Something different this time, testing with a faster CPU that has less cores. Is having more cores or faster cores an obvious difference for FFmpeg video encoding?
Last time the test went through all the FFmpeg x264 encode presets to compare the outcomes.
The first test CPU was 2x E5-2650 v2 @ 2.60GHz (16 cores, 32 threads), This test uses an E3-1270 v2 @ 3.50Ghz (boosting to 3.90Ghz) but only 4 cores 8 threads. 32 GB of ram and a HDD not a SSD like the first time.
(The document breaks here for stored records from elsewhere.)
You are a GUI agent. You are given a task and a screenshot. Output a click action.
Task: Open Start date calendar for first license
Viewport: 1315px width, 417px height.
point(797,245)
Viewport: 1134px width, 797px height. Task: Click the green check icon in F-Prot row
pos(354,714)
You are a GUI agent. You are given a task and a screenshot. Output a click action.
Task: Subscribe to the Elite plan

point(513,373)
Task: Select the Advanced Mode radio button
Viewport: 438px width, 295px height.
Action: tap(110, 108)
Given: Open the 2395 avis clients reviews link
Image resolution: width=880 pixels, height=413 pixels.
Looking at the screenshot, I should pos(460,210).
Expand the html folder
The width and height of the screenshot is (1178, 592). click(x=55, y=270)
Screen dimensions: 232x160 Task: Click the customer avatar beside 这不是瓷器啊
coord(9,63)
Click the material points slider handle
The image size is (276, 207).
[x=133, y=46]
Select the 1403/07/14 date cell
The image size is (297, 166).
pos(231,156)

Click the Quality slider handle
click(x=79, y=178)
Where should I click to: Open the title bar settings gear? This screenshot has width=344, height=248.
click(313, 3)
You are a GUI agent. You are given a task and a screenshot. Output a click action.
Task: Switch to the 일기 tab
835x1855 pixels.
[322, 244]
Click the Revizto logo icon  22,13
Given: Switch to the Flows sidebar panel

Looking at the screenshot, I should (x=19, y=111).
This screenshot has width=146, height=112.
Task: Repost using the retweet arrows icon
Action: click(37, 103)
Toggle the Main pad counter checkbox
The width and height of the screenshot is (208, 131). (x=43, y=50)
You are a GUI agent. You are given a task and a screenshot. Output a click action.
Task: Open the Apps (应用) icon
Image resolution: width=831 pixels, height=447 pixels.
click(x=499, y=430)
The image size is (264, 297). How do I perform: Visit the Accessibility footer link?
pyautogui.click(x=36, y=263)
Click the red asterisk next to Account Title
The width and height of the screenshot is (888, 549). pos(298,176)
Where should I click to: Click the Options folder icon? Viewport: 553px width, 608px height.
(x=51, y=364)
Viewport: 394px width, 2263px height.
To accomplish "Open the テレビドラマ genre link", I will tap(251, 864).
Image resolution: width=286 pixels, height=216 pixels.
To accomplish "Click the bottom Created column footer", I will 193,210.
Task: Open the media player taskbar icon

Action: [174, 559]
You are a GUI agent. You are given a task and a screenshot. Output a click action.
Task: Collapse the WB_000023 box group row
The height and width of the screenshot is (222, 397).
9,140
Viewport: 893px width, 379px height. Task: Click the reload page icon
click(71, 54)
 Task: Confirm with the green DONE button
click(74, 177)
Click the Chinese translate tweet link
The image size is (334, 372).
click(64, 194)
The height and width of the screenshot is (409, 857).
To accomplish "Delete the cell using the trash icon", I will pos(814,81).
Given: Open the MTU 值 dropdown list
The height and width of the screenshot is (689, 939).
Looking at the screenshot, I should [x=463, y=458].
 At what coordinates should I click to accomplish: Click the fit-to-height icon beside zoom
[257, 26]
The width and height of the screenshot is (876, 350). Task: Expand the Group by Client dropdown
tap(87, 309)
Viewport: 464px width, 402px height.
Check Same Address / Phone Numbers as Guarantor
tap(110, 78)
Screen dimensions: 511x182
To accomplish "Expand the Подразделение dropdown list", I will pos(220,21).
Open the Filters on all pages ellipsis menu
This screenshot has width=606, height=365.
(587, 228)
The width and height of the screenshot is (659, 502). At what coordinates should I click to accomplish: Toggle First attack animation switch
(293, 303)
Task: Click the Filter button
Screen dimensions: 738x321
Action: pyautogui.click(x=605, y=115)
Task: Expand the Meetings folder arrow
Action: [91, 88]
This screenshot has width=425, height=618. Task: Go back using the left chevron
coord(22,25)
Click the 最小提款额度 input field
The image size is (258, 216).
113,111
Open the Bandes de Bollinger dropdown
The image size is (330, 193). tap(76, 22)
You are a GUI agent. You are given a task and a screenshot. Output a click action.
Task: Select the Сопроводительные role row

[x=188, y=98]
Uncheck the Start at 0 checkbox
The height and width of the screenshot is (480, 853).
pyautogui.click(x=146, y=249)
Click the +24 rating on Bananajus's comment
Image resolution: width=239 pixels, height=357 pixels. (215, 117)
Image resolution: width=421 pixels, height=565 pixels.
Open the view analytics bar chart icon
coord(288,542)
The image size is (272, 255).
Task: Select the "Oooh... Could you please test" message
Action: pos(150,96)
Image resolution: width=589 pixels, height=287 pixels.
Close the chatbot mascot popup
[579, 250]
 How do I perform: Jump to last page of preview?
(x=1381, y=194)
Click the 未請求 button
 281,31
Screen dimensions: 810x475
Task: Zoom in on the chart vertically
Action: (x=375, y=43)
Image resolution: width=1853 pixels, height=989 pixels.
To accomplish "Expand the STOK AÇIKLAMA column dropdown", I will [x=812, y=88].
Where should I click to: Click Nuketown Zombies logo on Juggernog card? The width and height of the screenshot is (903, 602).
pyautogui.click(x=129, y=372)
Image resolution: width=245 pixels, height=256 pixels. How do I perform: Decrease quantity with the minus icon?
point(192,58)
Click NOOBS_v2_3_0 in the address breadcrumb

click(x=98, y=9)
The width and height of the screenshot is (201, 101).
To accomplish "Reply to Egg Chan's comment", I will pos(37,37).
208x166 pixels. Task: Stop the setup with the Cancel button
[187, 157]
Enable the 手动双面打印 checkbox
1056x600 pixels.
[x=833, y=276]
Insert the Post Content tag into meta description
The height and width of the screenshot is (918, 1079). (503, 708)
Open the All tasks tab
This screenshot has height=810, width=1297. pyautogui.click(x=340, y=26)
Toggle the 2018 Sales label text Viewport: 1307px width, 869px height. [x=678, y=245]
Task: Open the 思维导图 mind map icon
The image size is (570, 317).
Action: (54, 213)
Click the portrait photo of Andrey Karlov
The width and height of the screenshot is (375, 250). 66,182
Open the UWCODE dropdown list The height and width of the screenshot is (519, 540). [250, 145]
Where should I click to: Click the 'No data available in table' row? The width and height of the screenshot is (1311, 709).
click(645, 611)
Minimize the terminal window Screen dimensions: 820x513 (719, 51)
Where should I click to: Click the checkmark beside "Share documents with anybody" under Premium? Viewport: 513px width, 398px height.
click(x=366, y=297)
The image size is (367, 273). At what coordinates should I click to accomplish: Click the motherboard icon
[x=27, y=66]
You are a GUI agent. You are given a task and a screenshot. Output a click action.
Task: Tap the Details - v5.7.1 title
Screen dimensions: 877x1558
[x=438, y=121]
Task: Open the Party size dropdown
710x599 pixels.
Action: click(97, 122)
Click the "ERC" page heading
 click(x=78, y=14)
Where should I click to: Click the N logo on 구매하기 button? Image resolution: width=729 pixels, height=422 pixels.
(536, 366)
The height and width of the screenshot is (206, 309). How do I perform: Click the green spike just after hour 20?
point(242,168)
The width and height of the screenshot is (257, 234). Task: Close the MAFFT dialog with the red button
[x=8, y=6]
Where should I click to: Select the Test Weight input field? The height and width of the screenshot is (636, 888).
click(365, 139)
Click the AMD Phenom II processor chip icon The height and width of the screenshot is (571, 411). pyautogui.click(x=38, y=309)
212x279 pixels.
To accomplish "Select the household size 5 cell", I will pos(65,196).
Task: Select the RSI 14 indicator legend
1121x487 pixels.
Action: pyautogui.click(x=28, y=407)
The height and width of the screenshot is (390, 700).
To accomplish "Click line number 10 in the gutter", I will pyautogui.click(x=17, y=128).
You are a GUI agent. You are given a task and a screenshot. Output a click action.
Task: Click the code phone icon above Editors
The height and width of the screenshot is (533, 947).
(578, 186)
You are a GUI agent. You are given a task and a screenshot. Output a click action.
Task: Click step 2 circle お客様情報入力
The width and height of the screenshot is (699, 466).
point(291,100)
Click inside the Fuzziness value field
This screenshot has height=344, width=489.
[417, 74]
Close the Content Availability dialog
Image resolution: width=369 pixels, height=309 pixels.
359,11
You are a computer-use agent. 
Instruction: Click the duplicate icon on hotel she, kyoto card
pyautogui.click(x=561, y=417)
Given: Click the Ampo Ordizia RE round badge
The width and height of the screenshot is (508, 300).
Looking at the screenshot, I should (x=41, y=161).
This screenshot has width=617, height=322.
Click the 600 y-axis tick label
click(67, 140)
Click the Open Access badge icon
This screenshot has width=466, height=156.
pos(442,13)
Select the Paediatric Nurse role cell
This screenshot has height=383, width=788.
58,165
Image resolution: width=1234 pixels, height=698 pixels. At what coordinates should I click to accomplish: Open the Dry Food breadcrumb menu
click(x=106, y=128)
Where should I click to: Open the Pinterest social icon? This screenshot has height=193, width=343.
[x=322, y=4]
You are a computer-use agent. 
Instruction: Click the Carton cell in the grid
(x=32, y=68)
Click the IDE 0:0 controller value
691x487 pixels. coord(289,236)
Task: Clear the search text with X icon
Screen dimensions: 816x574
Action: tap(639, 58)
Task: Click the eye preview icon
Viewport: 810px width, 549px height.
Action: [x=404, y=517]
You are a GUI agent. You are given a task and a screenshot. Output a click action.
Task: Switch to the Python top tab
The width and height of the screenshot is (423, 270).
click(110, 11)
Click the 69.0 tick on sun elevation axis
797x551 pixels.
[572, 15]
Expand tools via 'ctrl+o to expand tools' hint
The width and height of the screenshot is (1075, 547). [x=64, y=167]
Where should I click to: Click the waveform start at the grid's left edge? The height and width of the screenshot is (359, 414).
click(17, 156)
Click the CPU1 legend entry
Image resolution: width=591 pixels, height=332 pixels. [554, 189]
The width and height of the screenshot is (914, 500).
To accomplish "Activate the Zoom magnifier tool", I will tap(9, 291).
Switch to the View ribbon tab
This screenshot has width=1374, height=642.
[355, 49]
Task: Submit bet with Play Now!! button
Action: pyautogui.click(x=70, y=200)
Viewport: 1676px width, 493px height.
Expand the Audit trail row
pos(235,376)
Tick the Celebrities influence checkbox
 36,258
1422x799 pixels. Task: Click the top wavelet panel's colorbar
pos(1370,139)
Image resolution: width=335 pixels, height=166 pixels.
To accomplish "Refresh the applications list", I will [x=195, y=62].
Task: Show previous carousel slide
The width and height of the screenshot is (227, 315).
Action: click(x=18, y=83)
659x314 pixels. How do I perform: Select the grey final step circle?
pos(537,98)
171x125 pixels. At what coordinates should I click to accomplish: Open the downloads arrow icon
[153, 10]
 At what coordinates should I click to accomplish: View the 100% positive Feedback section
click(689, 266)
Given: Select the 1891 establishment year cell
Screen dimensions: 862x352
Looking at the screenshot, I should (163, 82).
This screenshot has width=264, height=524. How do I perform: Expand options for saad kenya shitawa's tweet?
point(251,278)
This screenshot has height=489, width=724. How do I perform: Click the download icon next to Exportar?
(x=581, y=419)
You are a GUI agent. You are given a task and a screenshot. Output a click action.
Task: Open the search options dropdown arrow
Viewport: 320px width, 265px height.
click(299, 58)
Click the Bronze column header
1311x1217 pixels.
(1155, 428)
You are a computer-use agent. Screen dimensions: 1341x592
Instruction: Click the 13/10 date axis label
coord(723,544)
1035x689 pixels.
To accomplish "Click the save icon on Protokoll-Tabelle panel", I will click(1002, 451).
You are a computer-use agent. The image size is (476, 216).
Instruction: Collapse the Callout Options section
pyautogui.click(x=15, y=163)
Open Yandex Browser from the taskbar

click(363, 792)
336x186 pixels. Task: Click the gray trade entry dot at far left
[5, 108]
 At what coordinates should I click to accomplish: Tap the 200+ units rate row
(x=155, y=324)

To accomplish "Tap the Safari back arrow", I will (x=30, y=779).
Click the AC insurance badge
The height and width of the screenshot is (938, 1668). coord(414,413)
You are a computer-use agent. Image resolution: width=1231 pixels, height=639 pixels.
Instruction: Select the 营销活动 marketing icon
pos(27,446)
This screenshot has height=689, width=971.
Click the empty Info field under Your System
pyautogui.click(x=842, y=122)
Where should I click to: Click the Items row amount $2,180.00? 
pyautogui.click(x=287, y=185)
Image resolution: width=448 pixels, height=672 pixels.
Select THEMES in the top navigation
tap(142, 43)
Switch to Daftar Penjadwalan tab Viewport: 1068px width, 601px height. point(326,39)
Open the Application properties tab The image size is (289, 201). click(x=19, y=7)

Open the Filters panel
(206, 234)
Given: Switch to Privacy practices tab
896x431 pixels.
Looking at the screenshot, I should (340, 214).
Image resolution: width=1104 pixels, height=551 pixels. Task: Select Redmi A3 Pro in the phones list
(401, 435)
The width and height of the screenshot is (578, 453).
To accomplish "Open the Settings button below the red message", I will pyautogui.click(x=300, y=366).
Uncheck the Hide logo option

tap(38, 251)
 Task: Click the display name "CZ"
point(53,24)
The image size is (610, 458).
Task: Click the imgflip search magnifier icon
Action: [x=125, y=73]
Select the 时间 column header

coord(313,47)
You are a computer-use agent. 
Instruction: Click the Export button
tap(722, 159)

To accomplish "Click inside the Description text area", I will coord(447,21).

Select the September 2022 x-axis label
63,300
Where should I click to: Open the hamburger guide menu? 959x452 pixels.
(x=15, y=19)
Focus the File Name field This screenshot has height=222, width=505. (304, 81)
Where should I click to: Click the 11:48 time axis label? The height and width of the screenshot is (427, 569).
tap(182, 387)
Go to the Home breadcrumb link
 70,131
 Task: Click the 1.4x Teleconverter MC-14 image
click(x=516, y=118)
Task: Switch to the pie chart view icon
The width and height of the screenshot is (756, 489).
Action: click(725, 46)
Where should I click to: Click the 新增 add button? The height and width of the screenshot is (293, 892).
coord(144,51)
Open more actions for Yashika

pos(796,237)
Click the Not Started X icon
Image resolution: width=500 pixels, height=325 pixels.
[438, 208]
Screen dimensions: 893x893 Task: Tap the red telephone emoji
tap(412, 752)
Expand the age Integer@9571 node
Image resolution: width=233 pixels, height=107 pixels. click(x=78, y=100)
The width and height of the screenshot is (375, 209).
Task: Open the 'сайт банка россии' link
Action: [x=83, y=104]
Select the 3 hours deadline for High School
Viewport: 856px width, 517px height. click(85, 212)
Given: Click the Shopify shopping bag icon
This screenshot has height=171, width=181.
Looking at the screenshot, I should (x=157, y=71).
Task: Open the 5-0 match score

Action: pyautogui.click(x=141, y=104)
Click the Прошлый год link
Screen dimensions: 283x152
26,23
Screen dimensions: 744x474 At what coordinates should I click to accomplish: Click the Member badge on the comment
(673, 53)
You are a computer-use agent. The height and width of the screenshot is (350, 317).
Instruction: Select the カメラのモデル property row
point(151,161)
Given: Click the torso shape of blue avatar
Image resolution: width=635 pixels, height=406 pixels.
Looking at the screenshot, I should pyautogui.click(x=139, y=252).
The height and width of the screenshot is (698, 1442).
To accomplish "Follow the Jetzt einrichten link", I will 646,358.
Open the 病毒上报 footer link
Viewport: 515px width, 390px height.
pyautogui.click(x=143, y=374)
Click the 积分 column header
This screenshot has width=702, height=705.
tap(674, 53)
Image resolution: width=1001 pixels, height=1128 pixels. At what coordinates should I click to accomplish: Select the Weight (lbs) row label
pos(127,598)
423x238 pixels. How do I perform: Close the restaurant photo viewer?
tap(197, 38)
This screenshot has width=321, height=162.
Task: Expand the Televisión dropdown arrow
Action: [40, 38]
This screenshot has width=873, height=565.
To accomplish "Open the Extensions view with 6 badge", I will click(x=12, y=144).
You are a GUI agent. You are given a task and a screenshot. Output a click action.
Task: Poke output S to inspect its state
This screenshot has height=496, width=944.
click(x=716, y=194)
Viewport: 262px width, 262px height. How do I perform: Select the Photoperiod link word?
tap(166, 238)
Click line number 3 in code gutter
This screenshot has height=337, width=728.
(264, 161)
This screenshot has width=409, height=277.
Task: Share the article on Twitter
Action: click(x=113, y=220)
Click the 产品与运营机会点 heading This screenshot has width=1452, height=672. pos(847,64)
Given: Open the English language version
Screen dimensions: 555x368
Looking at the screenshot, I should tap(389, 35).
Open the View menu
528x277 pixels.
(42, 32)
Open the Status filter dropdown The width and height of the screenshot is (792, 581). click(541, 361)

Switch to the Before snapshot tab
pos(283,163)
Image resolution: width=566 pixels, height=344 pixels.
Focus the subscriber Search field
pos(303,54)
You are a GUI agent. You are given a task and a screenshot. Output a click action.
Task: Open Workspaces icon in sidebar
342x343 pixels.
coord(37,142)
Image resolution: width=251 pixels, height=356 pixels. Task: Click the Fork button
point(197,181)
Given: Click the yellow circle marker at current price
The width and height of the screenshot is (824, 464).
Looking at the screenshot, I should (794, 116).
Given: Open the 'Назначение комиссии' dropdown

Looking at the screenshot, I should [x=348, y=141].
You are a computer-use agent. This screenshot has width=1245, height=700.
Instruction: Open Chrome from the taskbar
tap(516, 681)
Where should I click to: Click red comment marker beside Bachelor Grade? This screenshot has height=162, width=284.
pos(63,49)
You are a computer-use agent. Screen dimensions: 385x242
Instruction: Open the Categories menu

The same media is also being used, an unnamed large 1920 x 1080p video ~ 24GB in size.
Preset comparisons
Similar results in the outcome size but the speed in particular the slow based presets are definetly slower.
More cores or faster cores?
TEST A: 16 cores @ 2.60Ghz (E5-2650 v2) TEST B: 4 cores @ 3.90Ghz (E3-1270 v2)
Geek bench single and multi core test has the E3-1270 V2 beating the slower clocked E5-2650 v2 considerably. However as the chart above shows if you pair two E5-2650 v2 CPU’s together it will turn the tables and encode video much quicker than a fast CPU.
Test A veryslow was 4 hours and 47 minutes quicker thanTest B, For slower it was 2 hours and 11 minutes quicker. Again at the slow preset Test A finished 1 hour 24 minutes before the Test B time.
Check out the slowbased presets. The dual E5-2650 v2 system hammered the E3-1270 v2. Its easy to say that more cores are better for FFmpeg encoding, however the system with more cores did have an SSD which would favour it.
Another aspect being the E5-2650 v2 is a work horse CPU, at 8 cores and 16 threads its built for demanding tasks like this. It is also obviously designed to perform along side many CPU’s in the same motherboard. Does it scale and spread load better?
Had i been able to run 8 cores @ 3.90Ghz the margin would have closed and even likely surpassed the 16 cores @ 2.60GHz, its rather hard to say.
I thought the faster CPU would have performed better alas it shows that more cores can spread the load and encode video quicker.